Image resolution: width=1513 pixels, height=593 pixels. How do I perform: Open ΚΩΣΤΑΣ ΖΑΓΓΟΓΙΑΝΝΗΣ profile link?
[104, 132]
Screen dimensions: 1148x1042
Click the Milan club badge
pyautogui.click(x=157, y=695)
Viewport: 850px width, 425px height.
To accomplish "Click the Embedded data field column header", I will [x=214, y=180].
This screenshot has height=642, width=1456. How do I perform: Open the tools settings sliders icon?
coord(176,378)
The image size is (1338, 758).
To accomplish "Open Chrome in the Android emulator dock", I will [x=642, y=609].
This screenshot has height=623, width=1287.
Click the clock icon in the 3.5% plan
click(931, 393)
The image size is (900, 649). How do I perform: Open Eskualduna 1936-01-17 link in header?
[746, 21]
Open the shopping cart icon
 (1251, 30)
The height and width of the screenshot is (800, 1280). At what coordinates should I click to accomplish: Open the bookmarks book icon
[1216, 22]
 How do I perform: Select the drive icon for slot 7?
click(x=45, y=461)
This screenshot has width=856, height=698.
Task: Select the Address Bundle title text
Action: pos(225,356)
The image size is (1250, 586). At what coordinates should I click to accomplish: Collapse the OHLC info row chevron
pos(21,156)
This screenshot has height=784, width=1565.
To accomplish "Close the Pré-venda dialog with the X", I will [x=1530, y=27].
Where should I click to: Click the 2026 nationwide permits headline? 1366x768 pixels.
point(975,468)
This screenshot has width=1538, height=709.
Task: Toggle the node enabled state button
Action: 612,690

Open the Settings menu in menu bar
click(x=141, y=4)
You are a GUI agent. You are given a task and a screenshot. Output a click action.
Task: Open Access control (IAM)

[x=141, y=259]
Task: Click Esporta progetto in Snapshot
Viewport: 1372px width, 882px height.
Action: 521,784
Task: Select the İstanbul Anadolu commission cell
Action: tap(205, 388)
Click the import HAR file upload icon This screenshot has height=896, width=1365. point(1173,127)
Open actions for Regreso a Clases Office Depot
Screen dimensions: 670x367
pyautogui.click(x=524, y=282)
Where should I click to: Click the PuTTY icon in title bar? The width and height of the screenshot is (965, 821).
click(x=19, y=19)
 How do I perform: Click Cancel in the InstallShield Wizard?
------------------------------------------------------------
§ Exercise directions
Give a word-for-word copy of the records.

§ Written response
Image resolution: width=1513 pixels, height=593 pixels. How do I perform: Open ΚΩΣΤΑΣ ΖΑΓΓΟΓΙΑΝΝΗΣ profile link?
[104, 132]
Screen dimensions: 1148x1042
Click the Milan club badge
pyautogui.click(x=157, y=695)
Viewport: 850px width, 425px height.
To accomplish "Click the Embedded data field column header", I will [x=214, y=180].
This screenshot has height=642, width=1456. How do I perform: Open the tools settings sliders icon?
coord(176,378)
The image size is (1338, 758).
To accomplish "Open Chrome in the Android emulator dock", I will [x=642, y=609].
This screenshot has height=623, width=1287.
Click the clock icon in the 3.5% plan
click(931, 393)
The image size is (900, 649). How do I perform: Open Eskualduna 1936-01-17 link in header?
[746, 21]
Open the shopping cart icon
 (1251, 30)
The height and width of the screenshot is (800, 1280). At what coordinates should I click to accomplish: Open the bookmarks book icon
[1216, 22]
 How do I perform: Select the drive icon for slot 7?
click(x=45, y=461)
This screenshot has width=856, height=698.
Task: Select the Address Bundle title text
Action: pos(225,356)
The image size is (1250, 586). At what coordinates should I click to accomplish: Collapse the OHLC info row chevron
pos(21,156)
This screenshot has height=784, width=1565.
To accomplish "Close the Pré-venda dialog with the X", I will [x=1530, y=27].
Where should I click to: Click the 2026 nationwide permits headline? 1366x768 pixels.
point(975,468)
This screenshot has width=1538, height=709.
Task: Toggle the node enabled state button
Action: 612,690

Open the Settings menu in menu bar
click(x=141, y=4)
You are a GUI agent. You are given a task and a screenshot. Output a click action.
Task: Open Access control (IAM)

[x=141, y=259]
Task: Click Esporta progetto in Snapshot
Viewport: 1372px width, 882px height.
Action: 521,784
Task: Select the İstanbul Anadolu commission cell
Action: tap(205, 388)
Click the import HAR file upload icon This screenshot has height=896, width=1365. point(1173,127)
Open actions for Regreso a Clases Office Depot
Screen dimensions: 670x367
pyautogui.click(x=524, y=282)
Where should I click to: Click the PuTTY icon in title bar? The width and height of the screenshot is (965, 821).
click(x=19, y=19)
 How do I perform: Click Cancel in the InstallShield Wizard?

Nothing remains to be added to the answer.